• Extract to read:

· · · · ·

Briefly, this is how it gets off the ground, as described here — technical details of the probabilistic model in a relatively palatable form. If we were to define some probabilities for a query term t, as shown below:

p    probability that t indexes a relevant document
q    probability that t indexes a non-relevant document.

……we would consequently get:

1-p    probability that t does not index a relevant document
1-q    probability that t does not index a non-relevant document

The term weight would then be given by the following equation:

 w(t) = log (p(1-q)/(q(1-p)))

To give real-world values to the term weight, it is expressed in terms of:

  • N — the document collection size,
  • R — the subset of relevant documents that are relevant for a search term t,
  • n — the number of documents indexed by term t,
  • r — the number of indexed documents that are relevant,
  • and some constants that are chosen for optimal results.

That is as far as we go here.

· · · · ·

• Source excerpt:
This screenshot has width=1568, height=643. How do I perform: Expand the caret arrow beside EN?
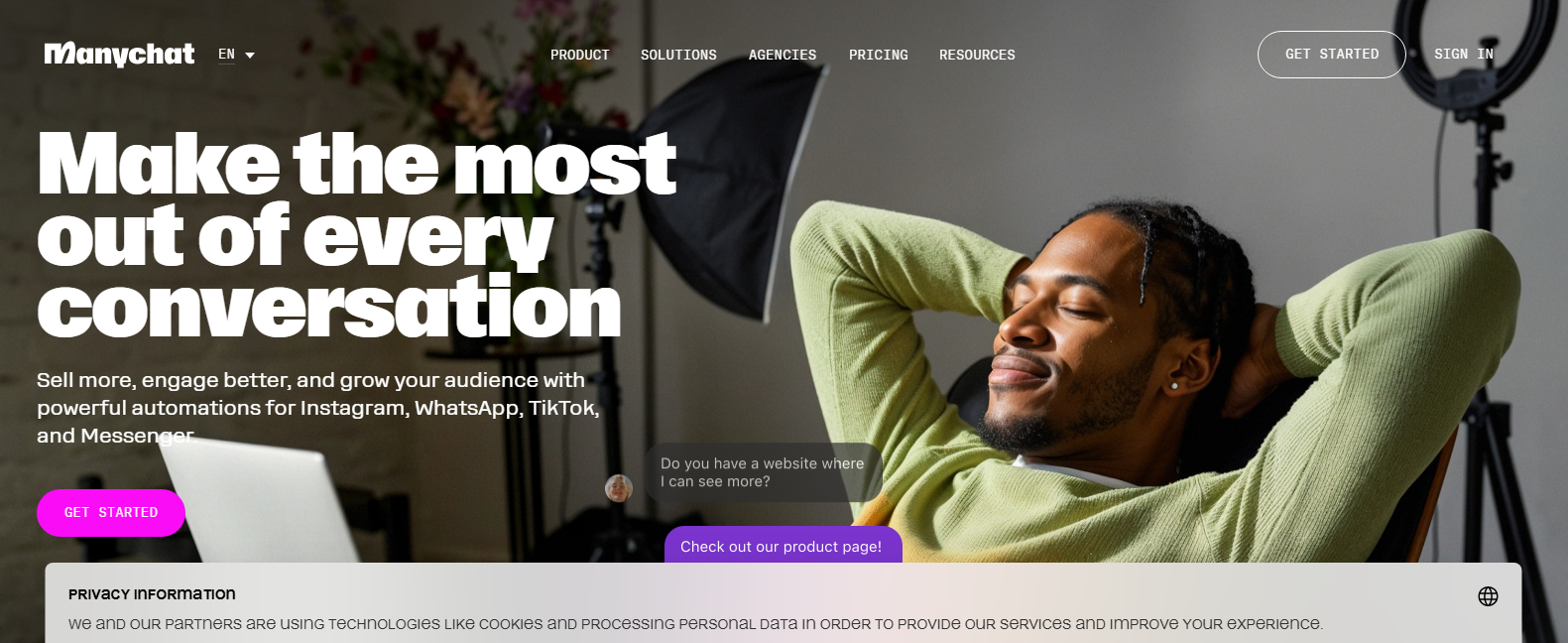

· · · · ·

• Aim: Copy out the probabilistic model text, everything from "1-p    probability that" down to "for optimal results.". The material here was taken from a separate source.

• Complete output:
1-p    probability that t does not index a relevant document
1-q    probability that t does not index a non-relevant document

The term weight would then be given by the following equation:

 w(t) = log (p(1-q)/(q(1-p)))

To give real-world values to the term weight, it is expressed in terms of:

  • N — the document collection size,
  • R — the subset of relevant documents that are relevant for a search term t,
  • n — the number of documents indexed by term t,
  • r — the number of indexed documents that are relevant,
  • and some constants that are chosen for optimal results.